● Your tasks:
**a)** Transcribe the passage of the eBay forum thread from "What is frustrating" to "that would help.".
**b)** In the eBay forum thread, to what score did the poster's seller metric dip?

● Selected excerpt:
+-------+

# I strongly dislike ebay!!



## scrubbinrims (Sep 14, 2011)

So I get this email from ebay earlier in the week notifying me that one of my seller metrics dipped to 4.6 of 5.0 and now they will hold money in paypal until 30 days or positive feedback, whichever comes first.
Isn't 92% a passing grade in our society?
What is frustrating is that I have been using ebay since its infantcy, having nearly 700 (100% positive) feedbacks and I am being dinged on shipment turnaround time.
The important stuff like accurately describing an item carries equal weight for whatever reason...like a fast deal is as important as an honest one.
Most of the stuff I sell goes to California or the west coast, secondly I specifiy 5 business day turnaround in my listings...whch I comply with, and lastly, this is a freakin hobby, not a business and I ain't standing in line at the PO every day, I process in batch around my career and family.
I am going to put the stuff I was planning on putting on ebay in a box and heading to Trexlertown...no paypal there!
Ebay needs some competition, that would help.
Chris


----------



## Rookie (Sep 14, 2011)

+-------+

● Item coordinate data:
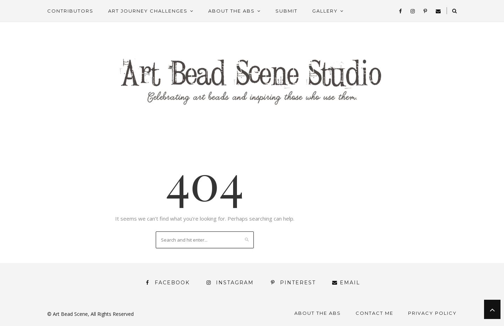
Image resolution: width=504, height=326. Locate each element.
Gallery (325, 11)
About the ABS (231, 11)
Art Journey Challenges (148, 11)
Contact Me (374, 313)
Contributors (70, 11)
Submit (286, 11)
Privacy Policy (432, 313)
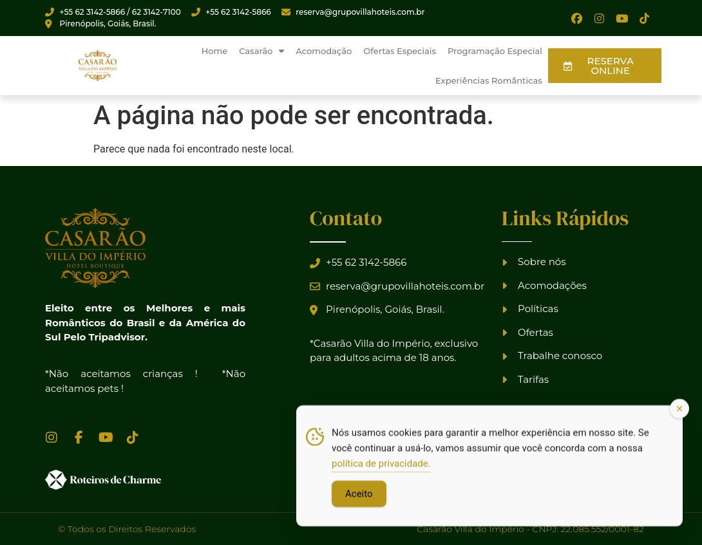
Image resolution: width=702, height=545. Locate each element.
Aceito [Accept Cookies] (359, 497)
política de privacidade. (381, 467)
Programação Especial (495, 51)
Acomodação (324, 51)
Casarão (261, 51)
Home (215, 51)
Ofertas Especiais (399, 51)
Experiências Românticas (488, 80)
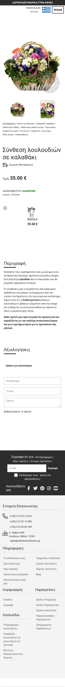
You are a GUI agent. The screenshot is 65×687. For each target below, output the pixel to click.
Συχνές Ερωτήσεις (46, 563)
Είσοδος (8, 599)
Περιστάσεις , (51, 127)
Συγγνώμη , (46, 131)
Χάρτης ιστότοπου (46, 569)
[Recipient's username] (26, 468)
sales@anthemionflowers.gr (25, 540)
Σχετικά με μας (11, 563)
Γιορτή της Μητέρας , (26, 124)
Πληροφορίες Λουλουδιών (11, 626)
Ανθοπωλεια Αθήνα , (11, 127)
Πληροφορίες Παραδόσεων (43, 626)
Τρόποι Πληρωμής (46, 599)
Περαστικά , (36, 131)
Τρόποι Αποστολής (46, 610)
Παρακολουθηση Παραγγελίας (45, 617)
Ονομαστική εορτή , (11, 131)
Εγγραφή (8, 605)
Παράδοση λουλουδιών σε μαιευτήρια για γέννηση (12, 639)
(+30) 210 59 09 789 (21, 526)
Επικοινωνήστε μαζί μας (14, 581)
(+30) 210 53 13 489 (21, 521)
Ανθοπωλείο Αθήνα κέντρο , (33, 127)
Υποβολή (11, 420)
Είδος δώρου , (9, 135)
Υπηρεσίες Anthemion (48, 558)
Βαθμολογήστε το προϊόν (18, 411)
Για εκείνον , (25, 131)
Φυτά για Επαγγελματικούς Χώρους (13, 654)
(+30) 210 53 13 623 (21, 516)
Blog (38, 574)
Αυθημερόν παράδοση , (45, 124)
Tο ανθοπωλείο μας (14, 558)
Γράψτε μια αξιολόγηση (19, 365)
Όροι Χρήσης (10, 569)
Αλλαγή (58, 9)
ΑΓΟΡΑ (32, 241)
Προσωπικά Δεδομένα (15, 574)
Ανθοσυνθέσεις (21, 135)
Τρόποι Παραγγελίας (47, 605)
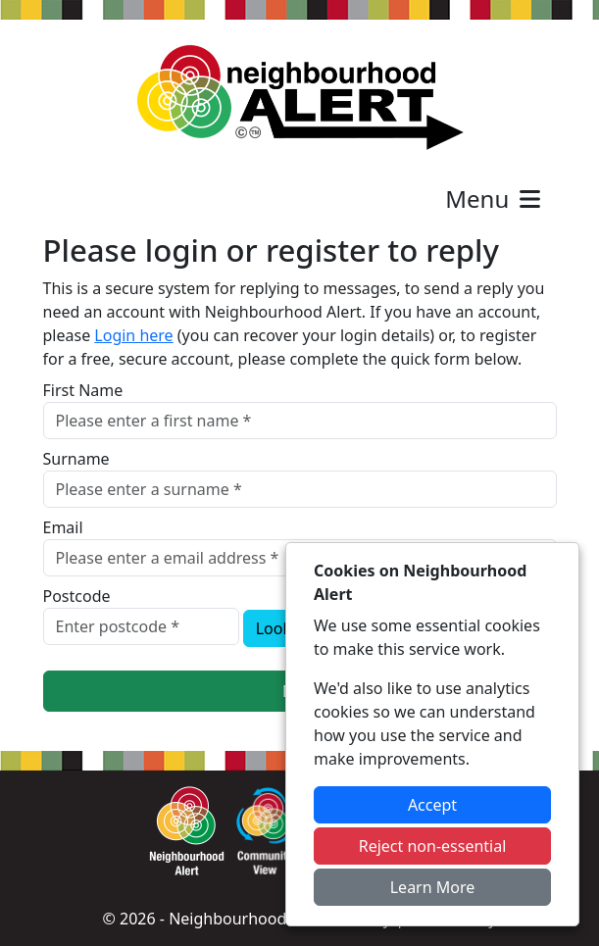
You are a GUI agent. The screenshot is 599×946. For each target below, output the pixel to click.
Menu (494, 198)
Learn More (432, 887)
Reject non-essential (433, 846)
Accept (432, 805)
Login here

+-------+

● Results of the tasks:
**a)**
What is frustrating is that I have been using ebay since its infantcy, having nearly 700 (100% positive) feedbacks and I am being dinged on shipment turnaround time.
The important stuff like accurately describing an item carries equal weight for whatever reason...like a fast deal is as important as an honest one.
Most of the stuff I sell goes to California or the west coast, secondly I specifiy 5 business day turnaround in my listings...whch I comply with, and lastly, this is a freakin hobby, not a business and I ain't standing in line at the PO every day, I process in batch around my career and family.
I am going to put the stuff I was planning on putting on ebay in a box and heading to Trexlertown...no paypal there!
Ebay needs some competition, that would help.

**b)** 4.6 of 5.0